Philadelphia is beginning to see accelerated progress in reducing the spread of COVID-19, Health Commissioner Dr. Thomas Farley says.
Thom Carroll/for PhillyVoice

Philadelphia surpassed 20,000 confirmed COVID-19 cases on Tuesday, but the coronavirus appears to be spreading less rapidly, Health Commissioner Dr. Thomas Farley said.  

The city is still well above Pennsylvania's benchmark to enter the yellow phase of the state's reopening plan, but there are encouraging signs that Philly soon may approach that level.

"I think we're somewhere around 200 (cases) per 100,000 residents, and the governor's threshold is 50," Farley said. "So that's a ways above that. On the other hand, we are dropping fairly rapidly."

That threshold is a cumulative total witnessed over a 14-day span. 

Philadelphia reported 179 additional confirmed cases of COVID-19 on Tuesday, bringing the city's total to 20,132. Another nine fatalities raised the city's death toll to 1,049, including 567 nursing home residents.

Philadelphia hospitals are treating 619 patients for COVID-19. Hospitals across Southeastern Pennsylvania are treating 1,224 COVID-19 patients, well below where the region stood just three weeks ago.

Still, Farley suspects the city's confirmed cases only account for a small portion of the people who actually have had COVID-19. Many people may have had the infection while asymptomatic or during a period when testing remained limited to those at the highest risk of serious illness.

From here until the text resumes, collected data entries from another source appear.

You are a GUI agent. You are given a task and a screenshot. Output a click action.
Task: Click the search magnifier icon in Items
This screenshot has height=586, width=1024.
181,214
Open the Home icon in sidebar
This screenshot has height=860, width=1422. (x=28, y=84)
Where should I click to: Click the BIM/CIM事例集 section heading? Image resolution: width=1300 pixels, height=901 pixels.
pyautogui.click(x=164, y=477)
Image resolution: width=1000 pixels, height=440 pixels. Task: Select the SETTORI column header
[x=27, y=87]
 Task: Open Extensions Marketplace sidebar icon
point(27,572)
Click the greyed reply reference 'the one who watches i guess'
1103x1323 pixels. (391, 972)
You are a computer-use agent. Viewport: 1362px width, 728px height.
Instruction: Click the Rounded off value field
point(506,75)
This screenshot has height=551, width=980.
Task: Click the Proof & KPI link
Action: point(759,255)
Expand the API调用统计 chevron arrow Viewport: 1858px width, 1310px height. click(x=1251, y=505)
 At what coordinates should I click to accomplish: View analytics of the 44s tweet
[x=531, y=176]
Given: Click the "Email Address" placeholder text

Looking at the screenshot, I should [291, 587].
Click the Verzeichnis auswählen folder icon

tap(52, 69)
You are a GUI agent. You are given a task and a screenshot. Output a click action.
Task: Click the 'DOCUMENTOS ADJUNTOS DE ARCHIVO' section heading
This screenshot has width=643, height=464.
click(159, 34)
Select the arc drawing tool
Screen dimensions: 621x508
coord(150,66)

"We know that many people have this infection and don't have any symptoms at all," Farley said. "We would not have been testing those people in general. Other people have mild symptoms, or earlier on couldn't be tested at all. That 20,000 is clearly just a fraction of the total number of people who got the infection. I don't know whether it's a third or a fifth. It easily could be a fifth. It could be that 100,000 people or more in the city actually have the infection."

In recent weeks, Philadelphia expanded its testing criteria to include people of all ages who experience symptoms that are associated with COVID-19. The city continues to test about 1,500 people per day, but hopes to expand capacity to 5,000 to 10,000 tests per day.

There remains a shortage to testing supplies, but Farley said demand for testing has begun to fall. 

Under these circumstances, Philadelphia's Department of Prisons announced it will begin testing all inmates for COVID-19, including those in the city's Juvenile Justice Services Center. The city's prison system has seen a steady decline in new cases as efforts are taken to isolate people who test positive.

Farley said testing all inmates in the prison system could produce a number of different outcomes.

"We may find that none of them are positive, in which case we wouldn't do anything different," Farley said. "We may find someone who's testing positive who had the infection in the past. We know that the test can stay positive for a long time, even after you recover and you're not infectious. I think we're going to learn with this. It's an opportunity to see if we are missing a substantial number of cases that should be isolated."

Ultimately, the relative success in reducing cases at prisons is more about following protocols than testing, Farley said. 

"It's not the test itself that prevents the spread of the virus," Farley said. "The virus doesn't care if you know where it is. It's only if that testing provides you information that can change your actions."

Despite widespread concern about city residents who are not following social distancing guidelines, Farley said it's clear most Philadelphians are doing the right thing. 

"Most people in Philadelphia are following our recommendations," Farley said. "The success we're seeing as far as the case counts going down every day is a sign that it's working. People in Philadelphia are clearly being responsible. It shows that we can change how we behave every day. As we approach the next phase of this — the yellow phase — we're going to have to go through another change in our behavior."